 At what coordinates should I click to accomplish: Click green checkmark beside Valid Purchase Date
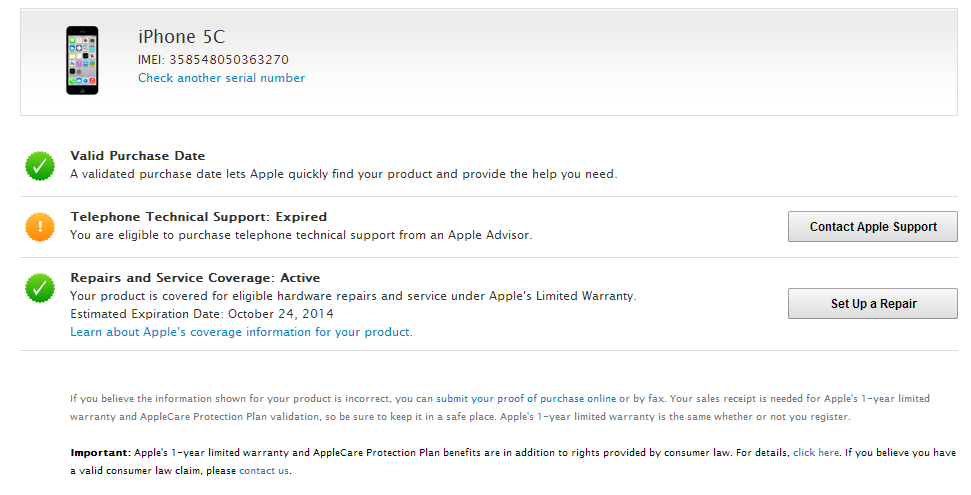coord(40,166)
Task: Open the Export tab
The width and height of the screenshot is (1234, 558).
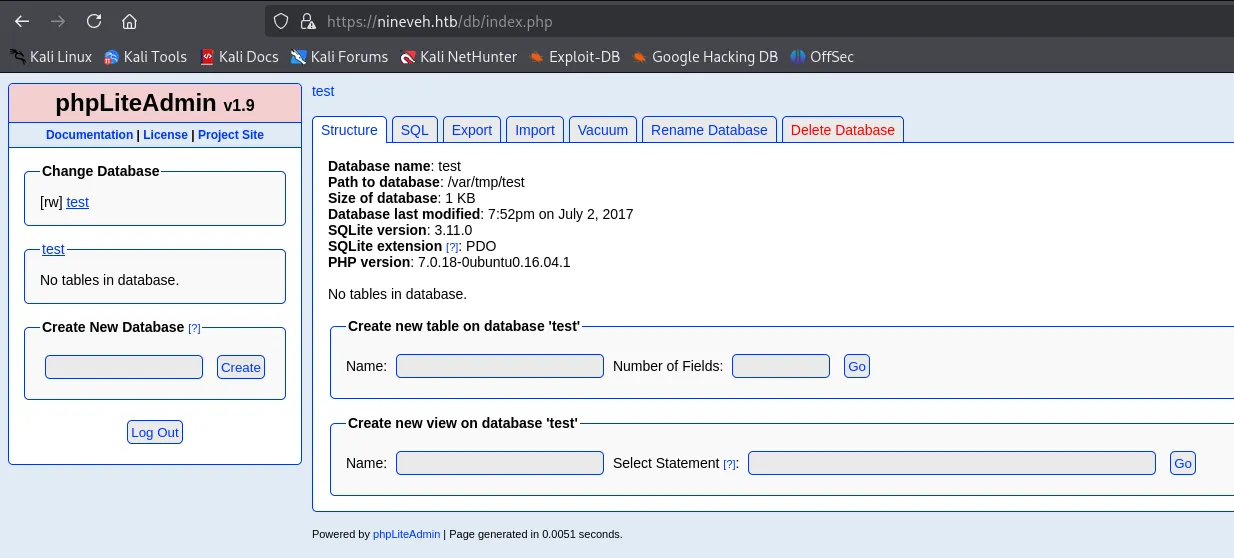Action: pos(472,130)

****

▸ Assignment: Word for word, set down the lines from the line with "The width and" through the last line of the entries, and nothing else; the pictures stay out.

▸ Response to this task:
The width and height of the screenshot is (1234, 558).
Action: pos(472,130)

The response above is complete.